IQ modulation impresses two independent baseband signals — the in-phase (I) and quadrature (Q) components — onto a single carrier by multiplying one with a cosine and the other with a sine of the same frequency and summing them.1 Because sine and cosine are orthogonal (90° apart), the two channels share the same band without interfering, and any amplitude-and-phase state of the carrier can be reached by choosing the pair (I, Q). This is the machinery behind essentially every modern digital modulation, and the reason SDRs work in I/Q data.

I × cos ωt Q × sin ωt + RF out IQ
An IQ modulator sums I·cos and Q·sin; the pair (I, Q) is the Cartesian coordinate of a point in the constellation.

How it works

A carrier of arbitrary amplitude A and phase φ can be written A·cos(ωt + φ) = I·cos(ωt) − Q·sin(ωt), where I = A cos φ and Q = A sin φ. So instead of directly varying amplitude and phase — awkward to do at RF — a transmitter varies two ordinary baseband voltages, multiplies them by a cosine and a sine from the same local oscillator (a 90° hybrid supplies the quadrature pair), and adds the products. The composite carrier then sits at whatever amplitude and phase the (I, Q) pair encodes. Plotting I horizontally and Q vertically gives the constellation: a PSK scheme places points on a circle (constant amplitude, varying phase); QAM fills a grid (varying both). The receiver reverses the process — a quadrature demodulator mixes the incoming RF against the same cosine and sine and low-pass filters to recover I and Q.

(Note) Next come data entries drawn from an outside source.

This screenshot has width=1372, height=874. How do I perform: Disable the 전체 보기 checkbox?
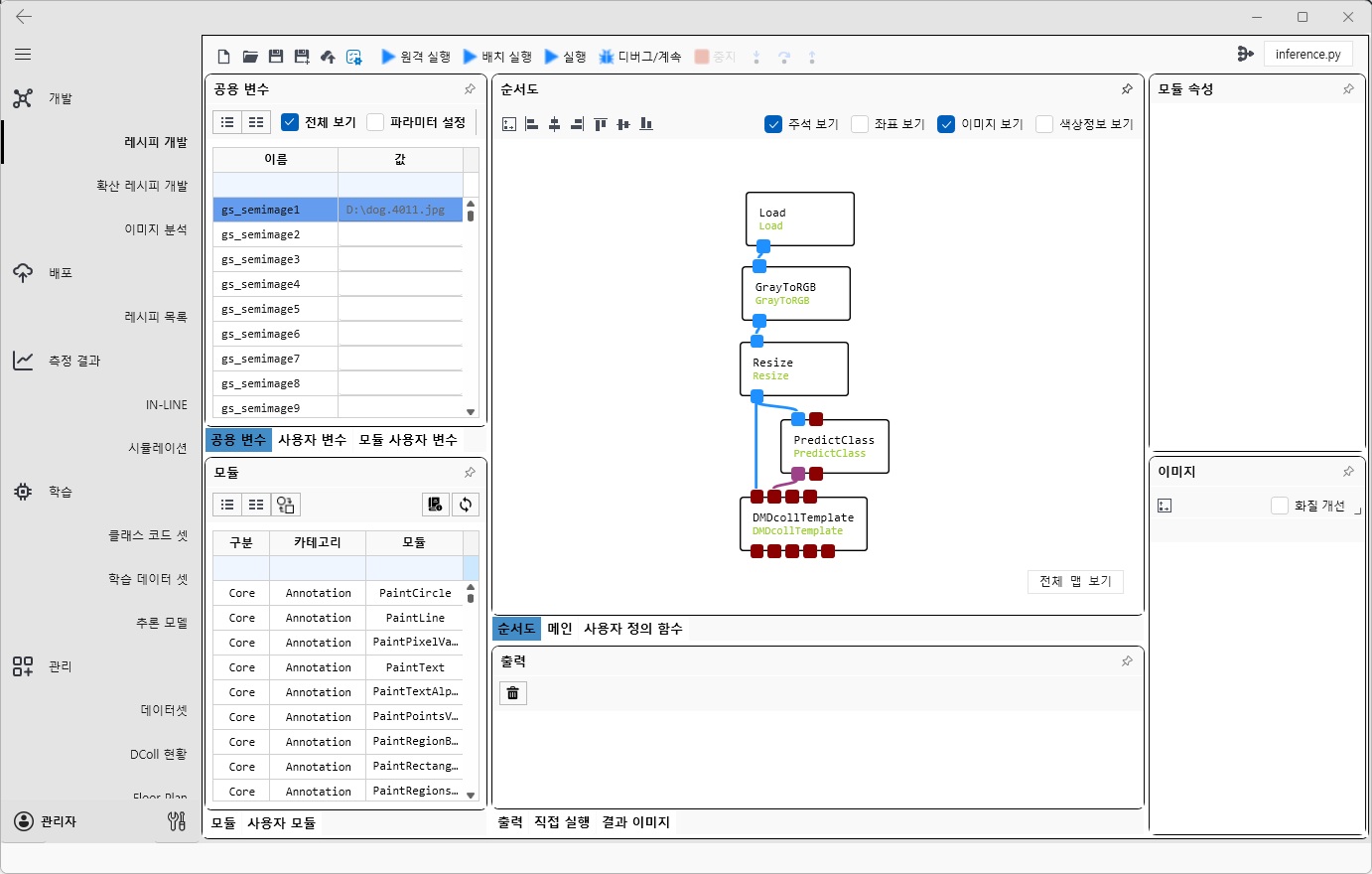[290, 122]
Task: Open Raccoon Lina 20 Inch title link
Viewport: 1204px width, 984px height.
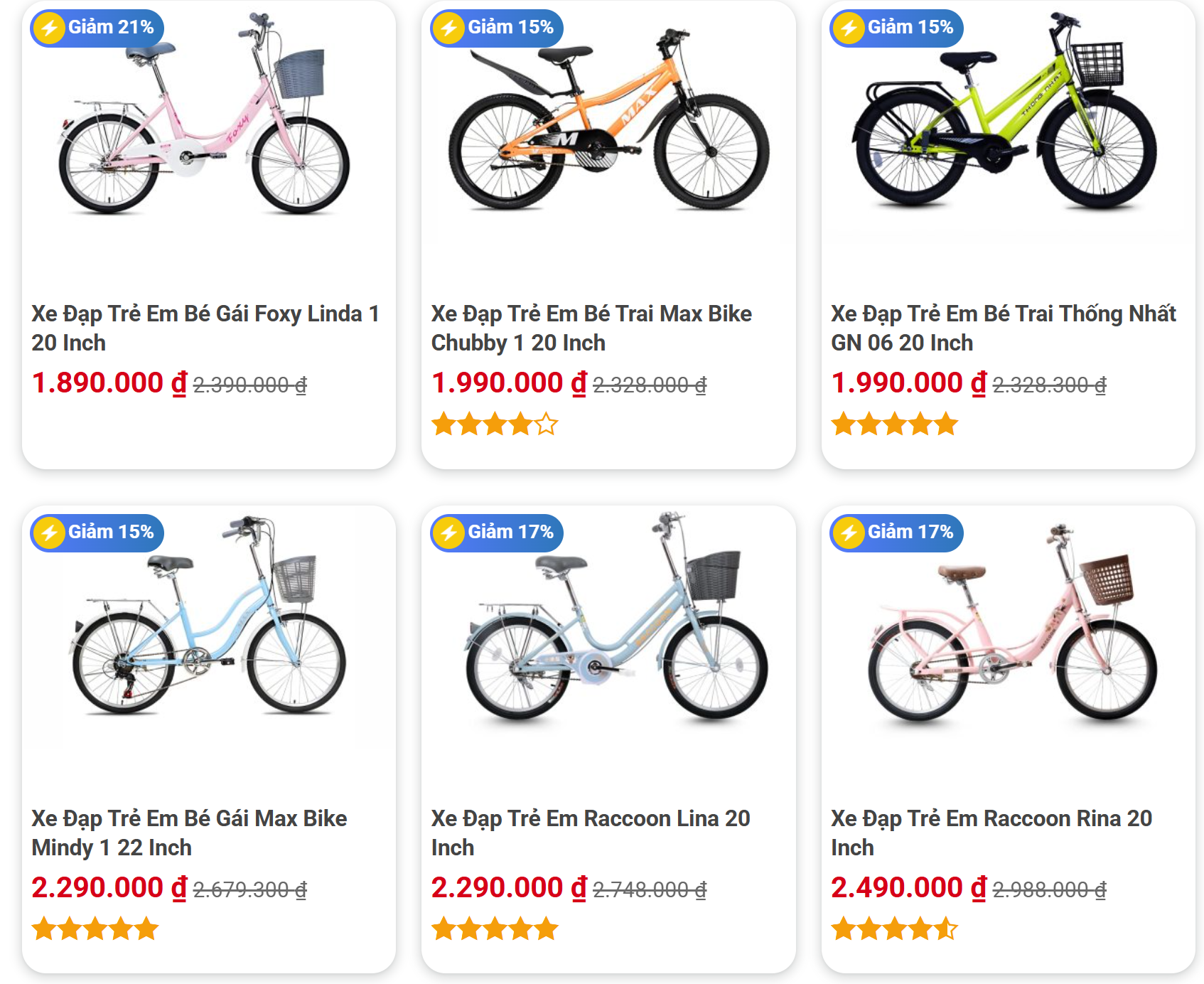Action: tap(590, 833)
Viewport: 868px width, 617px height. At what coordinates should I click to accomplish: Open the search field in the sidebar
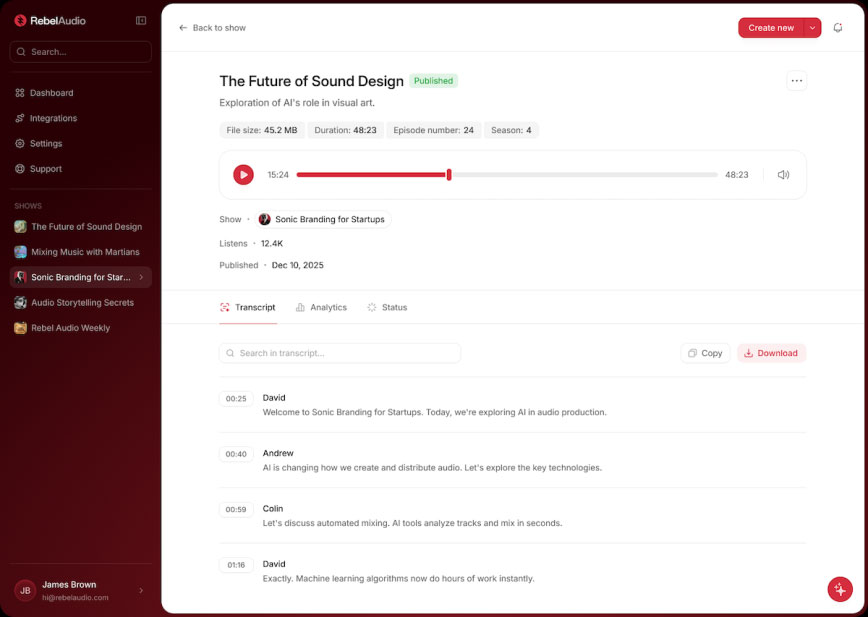point(80,50)
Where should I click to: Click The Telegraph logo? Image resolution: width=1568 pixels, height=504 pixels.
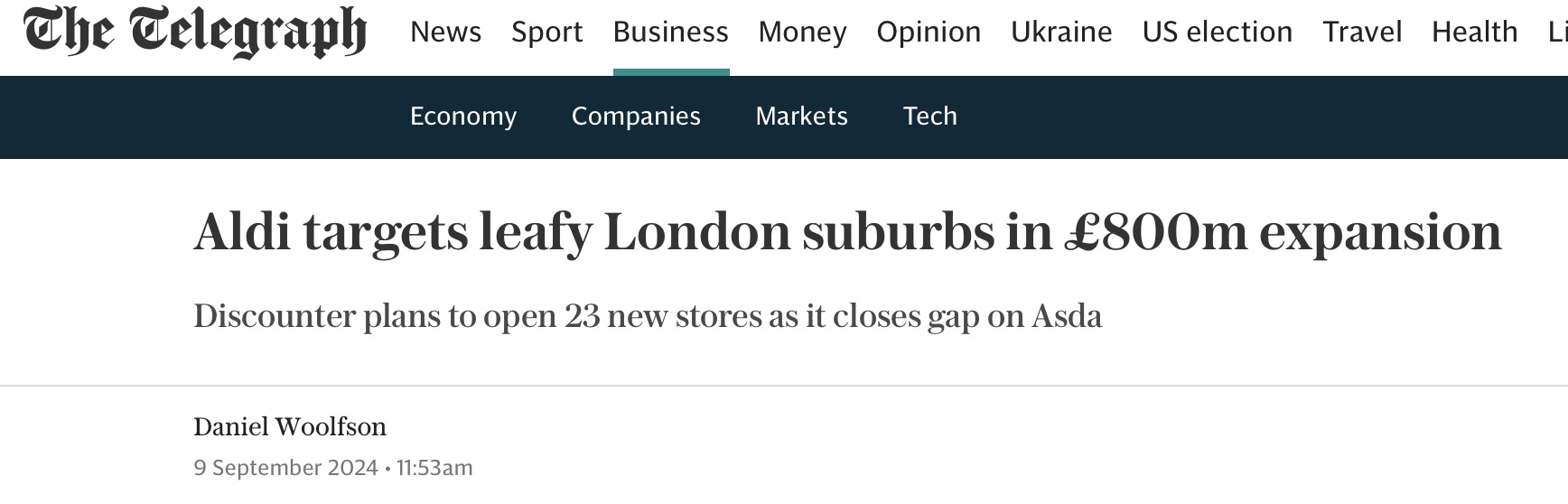(195, 33)

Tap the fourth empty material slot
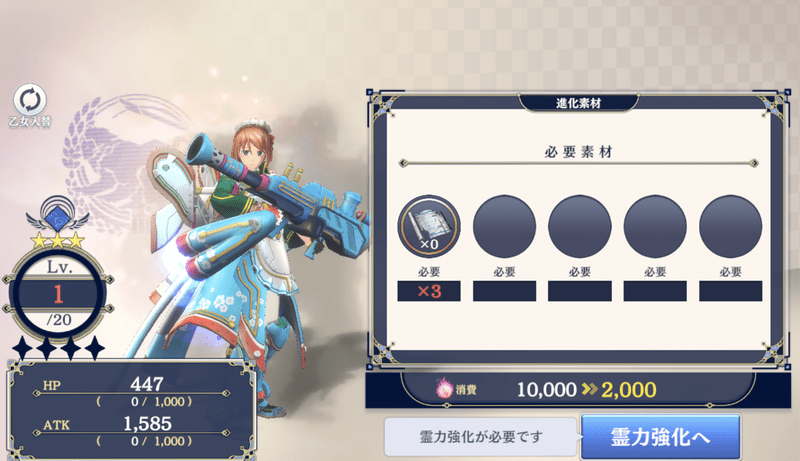[655, 226]
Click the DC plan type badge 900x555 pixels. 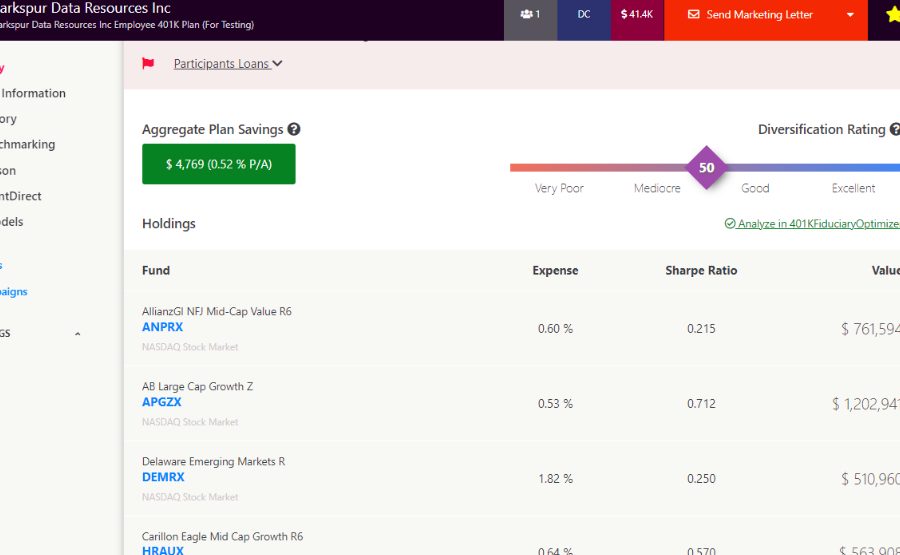click(584, 15)
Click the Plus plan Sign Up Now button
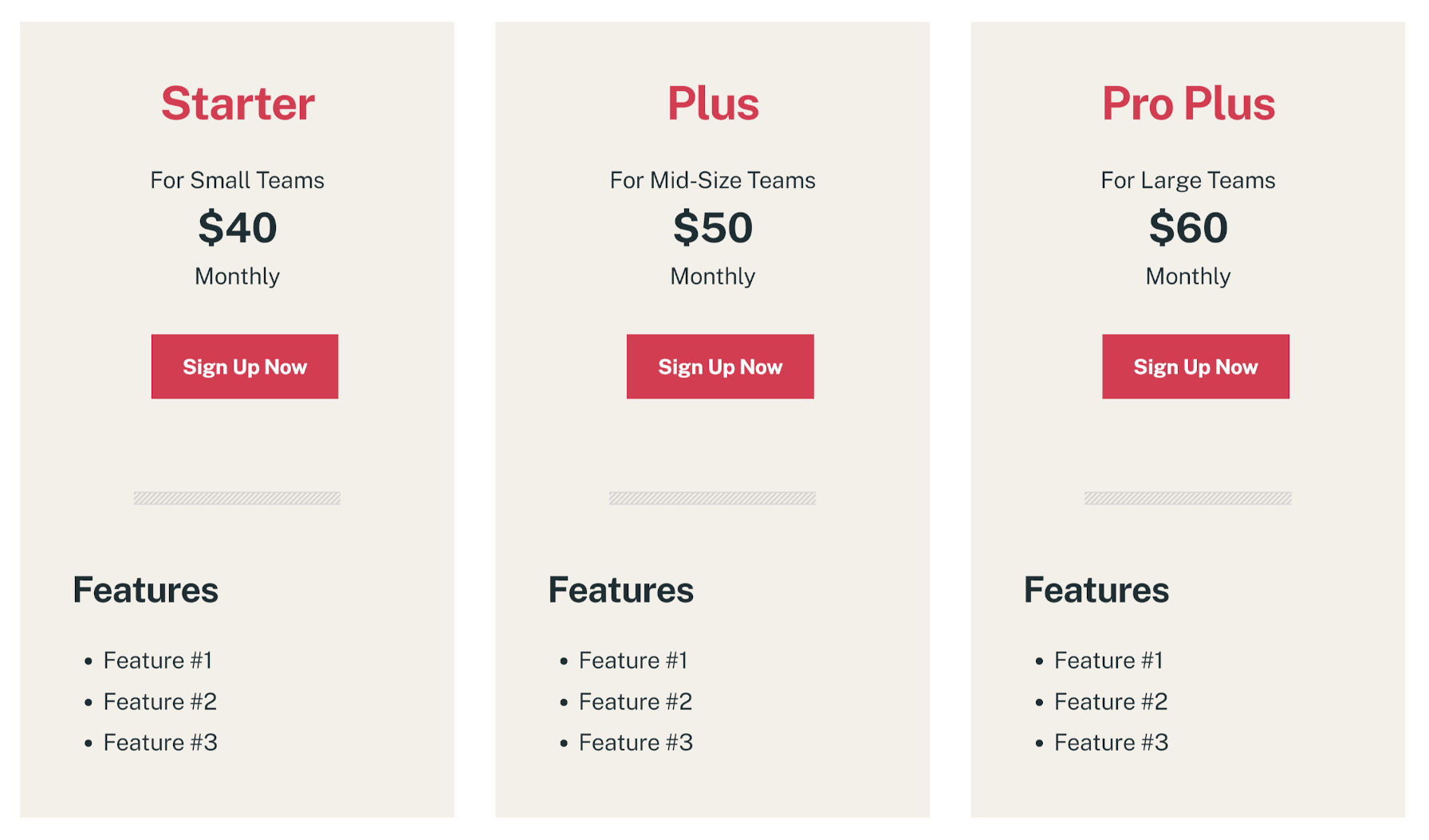Viewport: 1429px width, 840px height. point(719,367)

Mathematically the (I, Q) pair is a complex number I + jQ, and the modulated RF is the real part of (I + jQ)·e^{jωt}. Treating baseband as complex is what makes the whole framework so powerful: a positive baseband frequency ends up above the carrier and a negative one below it, so I/Q can distinguish the two sides of the carrier that a single real signal cannot. That distinction is the entire reason the constellation is two-dimensional — the horizontal I axis and vertical Q axis are genuinely independent degrees of freedom, doubling the information a carrier can hold at a given instant compared with amplitude-only or phase-only schemes.

Relevance to SDR

IQ modulation is the reason software radio exists in the form it does. An SDR front end is essentially an IQ demodulator that hands the CPU a stream of complex samples, I + jQ, and almost every operation downstream — filtering, tuning, demodulation — is arithmetic on that complex baseband. GopherTrunk consumes I/Q from RTL-SDR, Airspy, and similar receivers and does all of its channelization and symbol recovery in the complex domain, so IQ modulation (and its inverse) is foundational to the whole decode chain. Practical IQ hardware is imperfect: gain or phase mismatch between the I and Q paths creates IQ imbalance, which raises an unwanted image of the signal that software must estimate and correct.

In practice

The great practical payoff is the image-reject property. Because I and Q are orthogonal, an IQ mixer can separate signal energy above the local oscillator from energy below it — something a single real mixer cannot do. That lets zero-IF and low-IF receivers place the LO in or near the band of interest without the mirror-image problem that forces classic superheterodyne designs to use bulky image filters.

The same orthogonality is what lets one carrier carry two data streams. Because the cosine and sine branches do not interfere, a modulator can send one bit stream on I and an independent one on Q — the definition of QPSK and the general principle behind every QAM constellation. It also means the receiver can, in software, rotate the whole constellation (multiply the complex samples by e^{jθ}) to correct a carrier phase offset, or spin it steadily to correct a frequency offset, using nothing but complex multiplication. These are the exact operations GopherTrunk’s carrier-recovery loops perform to lock onto a signal before slicing symbols.

Sources

  1. In-phase and quadrature components — Wikipedia, for the I/Q decomposition and quadrature-modulator description.